Word of the Day
: February 2, 2011linchpin
playWhat It Means
1 : a locking pin inserted crosswise (as through the end of an axle or shaft)
2 : one that serves to hold together parts or elements that exist or function as a unit
linchpin in Context
A matching DNA sample was the linchpin in the murder case.
"Although ties to the EU remain its economic linchpin, the country has shifted economic and foreign policy toward its old Ottoman holdings in the Mideast and ethnic brethren in Central Asia." -- From an article by Joel Kotkin in Newsweek, October 4, 2010
Did You Know?
"There was the good old custom of taking the linch-pins out of the farmers' and bagmens' gigs at the fairs, and a cowardly blackguard custom it was." That custom, described by British writer Thomas Hughes in his 1857 novel Tom Brown's School Days, was "blackguard" indeed.

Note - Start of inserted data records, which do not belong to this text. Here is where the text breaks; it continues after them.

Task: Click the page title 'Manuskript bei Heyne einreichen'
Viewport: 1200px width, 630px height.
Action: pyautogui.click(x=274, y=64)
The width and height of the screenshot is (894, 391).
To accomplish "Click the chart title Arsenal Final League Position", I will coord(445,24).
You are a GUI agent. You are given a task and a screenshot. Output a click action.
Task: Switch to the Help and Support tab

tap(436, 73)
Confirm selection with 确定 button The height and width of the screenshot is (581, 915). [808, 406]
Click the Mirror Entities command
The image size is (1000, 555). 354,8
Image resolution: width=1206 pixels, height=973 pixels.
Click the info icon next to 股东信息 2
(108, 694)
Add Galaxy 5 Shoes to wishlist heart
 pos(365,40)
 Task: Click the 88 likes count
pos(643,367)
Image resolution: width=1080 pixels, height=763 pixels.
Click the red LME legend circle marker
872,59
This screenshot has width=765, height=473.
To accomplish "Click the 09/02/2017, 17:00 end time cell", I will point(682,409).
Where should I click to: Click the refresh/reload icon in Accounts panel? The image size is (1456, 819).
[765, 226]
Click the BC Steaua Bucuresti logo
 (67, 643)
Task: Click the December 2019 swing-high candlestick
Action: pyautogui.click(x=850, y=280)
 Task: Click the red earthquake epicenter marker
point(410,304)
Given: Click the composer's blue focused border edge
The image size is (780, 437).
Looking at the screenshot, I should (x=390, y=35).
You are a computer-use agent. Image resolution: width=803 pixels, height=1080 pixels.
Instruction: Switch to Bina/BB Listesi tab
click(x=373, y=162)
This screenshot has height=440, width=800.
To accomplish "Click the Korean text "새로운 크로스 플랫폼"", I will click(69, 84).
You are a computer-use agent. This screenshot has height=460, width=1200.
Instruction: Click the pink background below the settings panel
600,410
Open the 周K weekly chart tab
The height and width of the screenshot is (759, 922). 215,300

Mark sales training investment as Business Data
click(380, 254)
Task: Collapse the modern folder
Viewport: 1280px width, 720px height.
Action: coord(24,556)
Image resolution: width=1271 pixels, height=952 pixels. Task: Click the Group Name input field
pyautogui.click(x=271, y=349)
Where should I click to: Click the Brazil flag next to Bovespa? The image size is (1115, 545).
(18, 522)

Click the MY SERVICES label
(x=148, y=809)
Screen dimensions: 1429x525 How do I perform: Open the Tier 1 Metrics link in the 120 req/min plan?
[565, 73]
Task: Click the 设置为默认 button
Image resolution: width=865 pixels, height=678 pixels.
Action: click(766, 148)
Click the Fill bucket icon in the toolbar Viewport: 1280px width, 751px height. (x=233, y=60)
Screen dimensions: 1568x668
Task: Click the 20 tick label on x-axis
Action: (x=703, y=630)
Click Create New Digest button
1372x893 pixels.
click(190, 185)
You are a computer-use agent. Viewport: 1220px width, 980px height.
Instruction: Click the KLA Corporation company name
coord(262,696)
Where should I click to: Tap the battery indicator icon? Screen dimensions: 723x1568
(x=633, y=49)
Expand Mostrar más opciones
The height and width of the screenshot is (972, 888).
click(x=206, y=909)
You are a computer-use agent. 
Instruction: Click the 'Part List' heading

The linchpin in question held the wheel on the carriage and removing it made it likely that the wheel would come off as the vehicle moved. Such a pin was called a "lynis" in Old English; Middle English speakers added "pin" to form "lynspin." Modern English speakers modified it to "linchpin" and, in the mid-20th century, began using the term figuratively for anything as critical to a complex situation as a linchpin is to a wagon.